Hi! I found that in the BUILT_IN implementation of chacha20-poly1305, there is no operation for poly1305 authentication; instead, it directly uses the chacha20 algorithm for decryption. This could lead to a failure to detect if the ciphertext has been tampered with by an attacker.

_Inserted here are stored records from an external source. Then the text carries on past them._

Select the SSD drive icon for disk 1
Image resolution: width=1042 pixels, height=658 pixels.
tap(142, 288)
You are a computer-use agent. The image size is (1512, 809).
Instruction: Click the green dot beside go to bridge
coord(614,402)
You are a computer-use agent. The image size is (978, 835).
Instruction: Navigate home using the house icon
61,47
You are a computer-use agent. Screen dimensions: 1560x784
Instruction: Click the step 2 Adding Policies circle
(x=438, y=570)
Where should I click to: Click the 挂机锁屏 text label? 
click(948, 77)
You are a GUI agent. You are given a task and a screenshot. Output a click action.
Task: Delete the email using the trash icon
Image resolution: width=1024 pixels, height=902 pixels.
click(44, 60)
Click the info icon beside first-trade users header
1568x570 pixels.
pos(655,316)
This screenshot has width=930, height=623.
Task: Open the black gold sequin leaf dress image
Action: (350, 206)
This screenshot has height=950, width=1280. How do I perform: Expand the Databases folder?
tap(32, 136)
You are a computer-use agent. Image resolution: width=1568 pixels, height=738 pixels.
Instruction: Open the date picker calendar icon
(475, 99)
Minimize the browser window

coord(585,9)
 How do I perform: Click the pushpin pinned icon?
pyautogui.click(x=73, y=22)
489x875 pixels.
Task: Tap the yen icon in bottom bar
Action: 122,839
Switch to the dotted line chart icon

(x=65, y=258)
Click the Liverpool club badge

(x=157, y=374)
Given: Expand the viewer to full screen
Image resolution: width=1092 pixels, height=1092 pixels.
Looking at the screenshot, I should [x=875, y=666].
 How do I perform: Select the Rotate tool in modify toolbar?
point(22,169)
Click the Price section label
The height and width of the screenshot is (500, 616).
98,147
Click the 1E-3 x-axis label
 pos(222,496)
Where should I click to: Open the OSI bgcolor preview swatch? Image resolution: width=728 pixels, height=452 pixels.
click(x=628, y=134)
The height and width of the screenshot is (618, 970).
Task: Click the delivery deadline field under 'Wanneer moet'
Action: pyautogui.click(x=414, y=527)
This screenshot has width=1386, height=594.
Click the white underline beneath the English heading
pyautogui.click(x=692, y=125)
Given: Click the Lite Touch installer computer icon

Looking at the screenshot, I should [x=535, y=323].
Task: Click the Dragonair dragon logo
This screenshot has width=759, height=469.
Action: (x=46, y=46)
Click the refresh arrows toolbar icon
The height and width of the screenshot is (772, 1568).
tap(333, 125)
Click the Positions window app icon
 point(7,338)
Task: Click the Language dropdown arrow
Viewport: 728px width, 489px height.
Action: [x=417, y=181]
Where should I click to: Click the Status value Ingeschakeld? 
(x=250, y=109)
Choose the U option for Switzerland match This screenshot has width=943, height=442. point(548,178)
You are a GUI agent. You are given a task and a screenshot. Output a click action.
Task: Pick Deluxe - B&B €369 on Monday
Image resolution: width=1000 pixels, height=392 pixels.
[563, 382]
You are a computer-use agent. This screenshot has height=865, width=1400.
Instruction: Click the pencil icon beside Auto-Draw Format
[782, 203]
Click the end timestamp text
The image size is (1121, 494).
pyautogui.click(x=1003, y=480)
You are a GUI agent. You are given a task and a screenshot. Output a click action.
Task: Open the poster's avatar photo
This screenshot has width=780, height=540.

mongoose/src/tls_chacha20.c

Lines 1327 to 1339 in c00962e

	PORTABLE_8439_DECL size_t mg_chacha20_poly1305_decrypt(
	uint8_t *restrict plain_text, const uint8_t key[RFC_8439_KEY_SIZE],
	const uint8_t nonce[RFC_8439_NONCE_SIZE],
	const uint8_t *restrict cipher_text, size_t cipher_text_size) {
	// first we calculate the mac and see if it lines up, only then do we decrypt
	size_t actual_size = cipher_text_size - RFC_8439_TAG_SIZE;
	if (OVERLAPPING(plain_text, actual_size, cipher_text, cipher_text_size)) {
	return (size_t) -1;
	}
	chacha20_xor_stream(plain_text, cipher_text, actual_size, key, nonce, 1);
	return actual_size;
	}